Work task | Please leave out pictures and print exactly the lines from the one that has "You are a GUI" through the last line of the material below.

Provided information |
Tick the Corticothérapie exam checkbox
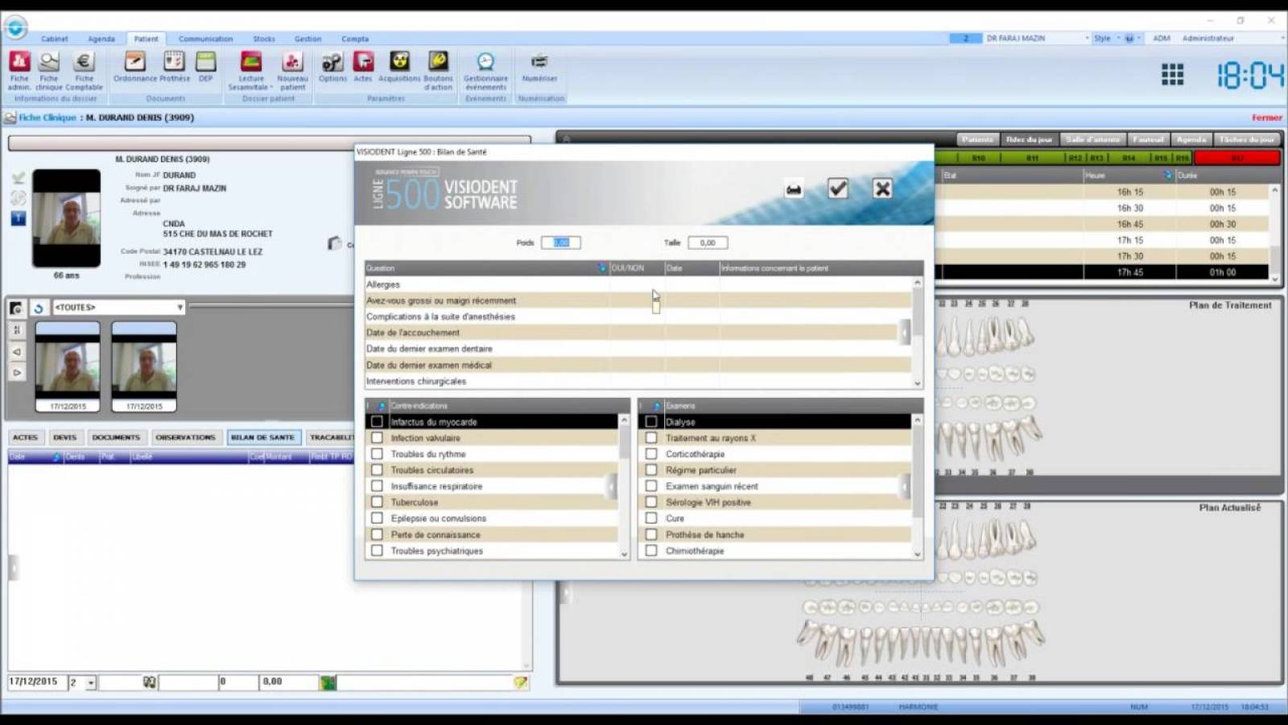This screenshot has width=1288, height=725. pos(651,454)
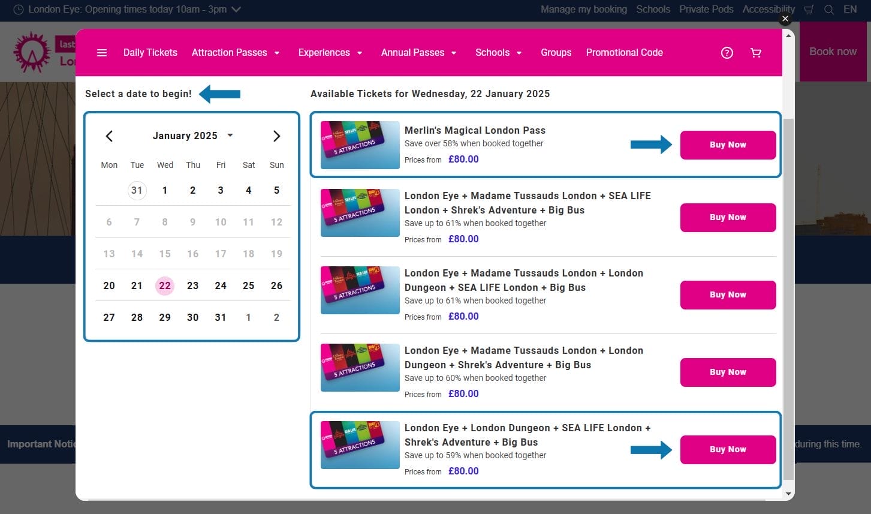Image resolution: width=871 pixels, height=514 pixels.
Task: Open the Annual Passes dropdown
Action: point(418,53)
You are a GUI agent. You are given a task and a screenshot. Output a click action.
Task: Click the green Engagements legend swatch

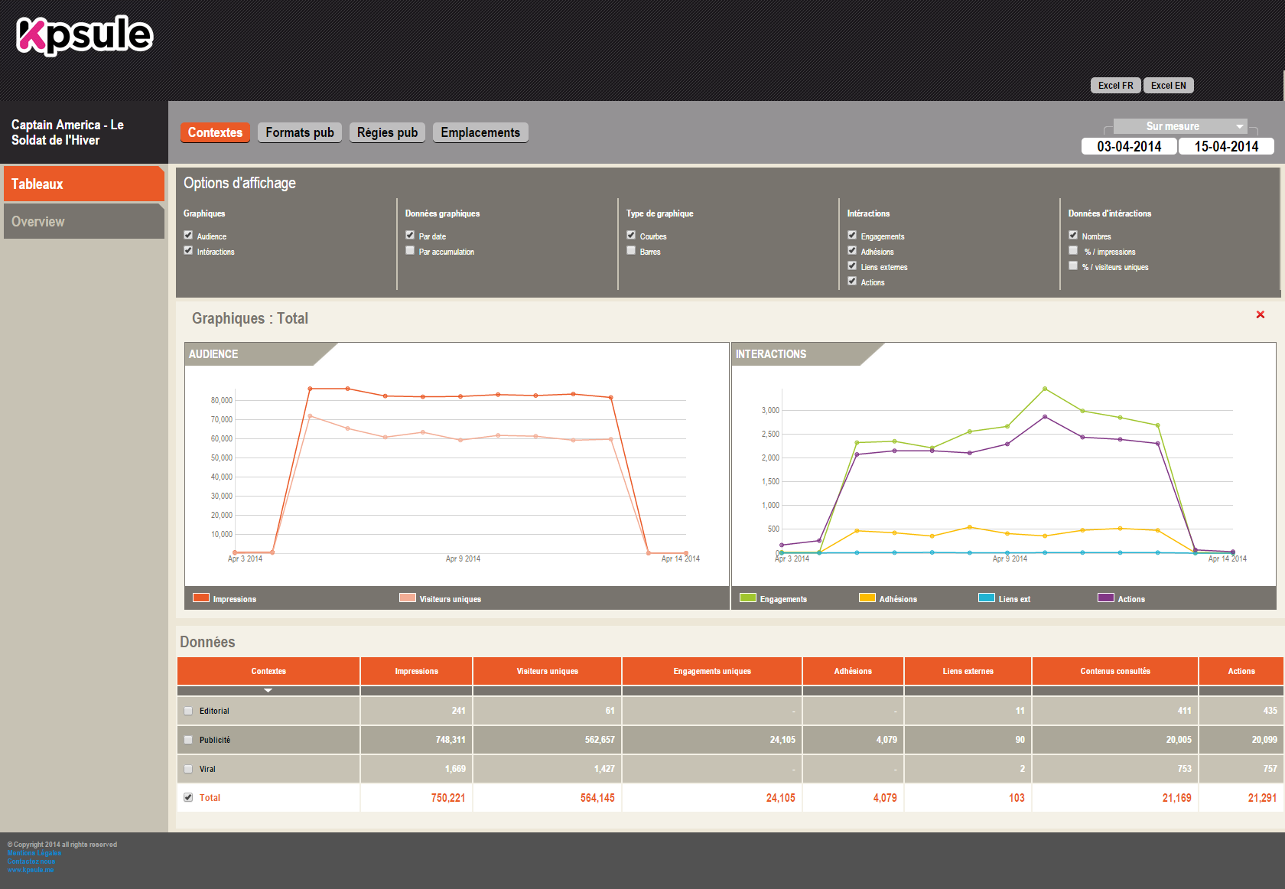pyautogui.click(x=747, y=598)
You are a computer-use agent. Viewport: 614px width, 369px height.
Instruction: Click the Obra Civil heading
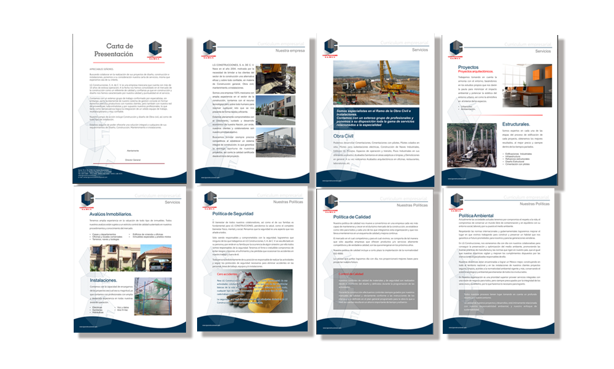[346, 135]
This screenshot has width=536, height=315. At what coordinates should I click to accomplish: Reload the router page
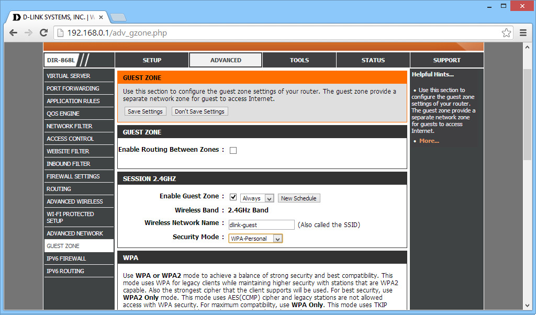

Exercise solution |
You are a GUI agent. You are given a task and a screenshot. Output a click action.
Task: Click the green Engagements legend swatch

pyautogui.click(x=747, y=598)
You are a computer-use agent. Viewport: 614px width, 369px height.
Instruction: Click the Obra Civil heading
[346, 135]
This screenshot has width=536, height=315. At what coordinates should I click to accomplish: Reload the router page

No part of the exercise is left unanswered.